[[ DATA FOR THIS TASK open ]]
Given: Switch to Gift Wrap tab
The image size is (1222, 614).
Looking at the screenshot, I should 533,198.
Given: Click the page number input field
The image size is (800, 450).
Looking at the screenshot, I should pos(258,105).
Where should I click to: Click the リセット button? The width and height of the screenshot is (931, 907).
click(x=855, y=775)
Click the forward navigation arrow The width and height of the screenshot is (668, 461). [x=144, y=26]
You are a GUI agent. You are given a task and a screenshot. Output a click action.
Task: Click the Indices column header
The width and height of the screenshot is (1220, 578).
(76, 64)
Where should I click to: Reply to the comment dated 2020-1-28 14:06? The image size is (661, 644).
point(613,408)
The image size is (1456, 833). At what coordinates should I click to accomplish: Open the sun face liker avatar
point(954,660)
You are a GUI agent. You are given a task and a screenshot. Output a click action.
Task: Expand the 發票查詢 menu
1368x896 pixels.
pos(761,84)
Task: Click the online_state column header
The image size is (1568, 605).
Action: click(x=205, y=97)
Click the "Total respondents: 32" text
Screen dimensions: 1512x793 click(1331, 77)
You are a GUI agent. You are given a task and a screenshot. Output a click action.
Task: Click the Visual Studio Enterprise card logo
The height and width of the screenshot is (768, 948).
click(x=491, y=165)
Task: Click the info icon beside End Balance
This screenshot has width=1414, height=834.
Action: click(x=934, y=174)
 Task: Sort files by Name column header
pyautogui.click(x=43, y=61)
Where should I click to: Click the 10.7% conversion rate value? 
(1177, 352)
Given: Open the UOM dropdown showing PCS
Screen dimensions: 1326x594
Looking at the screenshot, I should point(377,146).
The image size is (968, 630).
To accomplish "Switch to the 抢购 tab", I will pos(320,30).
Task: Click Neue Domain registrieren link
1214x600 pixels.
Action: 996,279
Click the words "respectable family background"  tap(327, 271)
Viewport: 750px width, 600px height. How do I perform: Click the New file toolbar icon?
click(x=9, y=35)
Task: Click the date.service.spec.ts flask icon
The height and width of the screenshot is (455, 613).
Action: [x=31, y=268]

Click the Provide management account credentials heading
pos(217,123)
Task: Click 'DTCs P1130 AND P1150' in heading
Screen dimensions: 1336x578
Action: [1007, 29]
[[ DATA FOR THIS TASK closed ]]
● **PROBLEM**
The answer must consist of every entry, set down exactly as given.

● **EXPECTED ANSWER**
Given: Switch to Gift Wrap tab
The image size is (1222, 614).
Looking at the screenshot, I should 533,198.
Given: Click the page number input field
The image size is (800, 450).
Looking at the screenshot, I should pos(258,105).
Where should I click to: Click the リセット button? The width and height of the screenshot is (931, 907).
click(x=855, y=775)
Click the forward navigation arrow The width and height of the screenshot is (668, 461). [x=144, y=26]
You are a GUI agent. You are given a task and a screenshot. Output a click action.
Task: Click the Indices column header
The width and height of the screenshot is (1220, 578).
(76, 64)
Where should I click to: Reply to the comment dated 2020-1-28 14:06? The image size is (661, 644).
point(613,408)
The image size is (1456, 833). At what coordinates should I click to accomplish: Open the sun face liker avatar
point(954,660)
You are a GUI agent. You are given a task and a screenshot. Output a click action.
Task: Expand the 發票查詢 menu
1368x896 pixels.
pos(761,84)
Task: Click the online_state column header
The image size is (1568, 605).
Action: click(x=205, y=97)
Click the "Total respondents: 32" text
Screen dimensions: 1512x793 click(1331, 77)
You are a GUI agent. You are given a task and a screenshot. Output a click action.
Task: Click the Visual Studio Enterprise card logo
The height and width of the screenshot is (768, 948).
click(x=491, y=165)
Task: Click the info icon beside End Balance
This screenshot has width=1414, height=834.
Action: click(x=934, y=174)
 Task: Sort files by Name column header
pyautogui.click(x=43, y=61)
Where should I click to: Click the 10.7% conversion rate value? 
(1177, 352)
Given: Open the UOM dropdown showing PCS
Screen dimensions: 1326x594
Looking at the screenshot, I should point(377,146).
The image size is (968, 630).
To accomplish "Switch to the 抢购 tab", I will pos(320,30).
Task: Click Neue Domain registrieren link
1214x600 pixels.
Action: 996,279
Click the words "respectable family background"  tap(327, 271)
Viewport: 750px width, 600px height. How do I perform: Click the New file toolbar icon?
click(x=9, y=35)
Task: Click the date.service.spec.ts flask icon
The height and width of the screenshot is (455, 613).
Action: [x=31, y=268]

Click the Provide management account credentials heading
pos(217,123)
Task: Click 'DTCs P1130 AND P1150' in heading
Screen dimensions: 1336x578
Action: [1007, 29]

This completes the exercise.